* begin Material for this task *

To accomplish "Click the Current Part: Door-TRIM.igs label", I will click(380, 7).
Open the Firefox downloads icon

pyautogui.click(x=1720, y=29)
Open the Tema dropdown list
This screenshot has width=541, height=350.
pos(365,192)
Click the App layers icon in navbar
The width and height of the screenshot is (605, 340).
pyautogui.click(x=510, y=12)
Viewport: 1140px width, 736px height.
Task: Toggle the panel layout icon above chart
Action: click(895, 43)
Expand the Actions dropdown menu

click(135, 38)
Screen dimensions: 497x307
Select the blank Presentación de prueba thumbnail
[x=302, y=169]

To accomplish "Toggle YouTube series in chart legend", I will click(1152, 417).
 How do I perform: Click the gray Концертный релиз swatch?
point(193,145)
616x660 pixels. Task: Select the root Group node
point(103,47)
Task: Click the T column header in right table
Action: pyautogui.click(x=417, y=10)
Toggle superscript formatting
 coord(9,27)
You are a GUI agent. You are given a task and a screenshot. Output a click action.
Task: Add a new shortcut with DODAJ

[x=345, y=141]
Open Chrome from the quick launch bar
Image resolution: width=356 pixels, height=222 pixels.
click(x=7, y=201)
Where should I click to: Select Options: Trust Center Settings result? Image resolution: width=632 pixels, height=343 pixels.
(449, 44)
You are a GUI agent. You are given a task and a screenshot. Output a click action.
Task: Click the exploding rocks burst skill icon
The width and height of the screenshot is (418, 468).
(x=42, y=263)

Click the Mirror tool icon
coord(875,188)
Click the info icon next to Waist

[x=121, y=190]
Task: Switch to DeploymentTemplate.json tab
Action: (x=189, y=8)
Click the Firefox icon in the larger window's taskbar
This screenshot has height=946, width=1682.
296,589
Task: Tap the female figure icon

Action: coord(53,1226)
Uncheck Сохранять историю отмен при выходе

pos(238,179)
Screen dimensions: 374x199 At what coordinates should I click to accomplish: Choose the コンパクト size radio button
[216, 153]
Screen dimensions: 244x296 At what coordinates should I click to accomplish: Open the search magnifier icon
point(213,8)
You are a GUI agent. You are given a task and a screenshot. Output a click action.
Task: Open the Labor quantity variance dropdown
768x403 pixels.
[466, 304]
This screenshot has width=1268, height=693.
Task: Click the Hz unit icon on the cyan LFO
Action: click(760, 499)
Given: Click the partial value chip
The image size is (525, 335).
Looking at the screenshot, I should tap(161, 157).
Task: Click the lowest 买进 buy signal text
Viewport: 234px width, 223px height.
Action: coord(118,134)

* end Material for this task *

What is being asked :: Copy the records word for word, from the first line down to and including the line containing "[x=302, y=169]".

Result of the task ::
To accomplish "Click the Current Part: Door-TRIM.igs label", I will click(380, 7).
Open the Firefox downloads icon

pyautogui.click(x=1720, y=29)
Open the Tema dropdown list
This screenshot has width=541, height=350.
pos(365,192)
Click the App layers icon in navbar
The width and height of the screenshot is (605, 340).
pyautogui.click(x=510, y=12)
Viewport: 1140px width, 736px height.
Task: Toggle the panel layout icon above chart
Action: click(895, 43)
Expand the Actions dropdown menu

click(135, 38)
Screen dimensions: 497x307
Select the blank Presentación de prueba thumbnail
[x=302, y=169]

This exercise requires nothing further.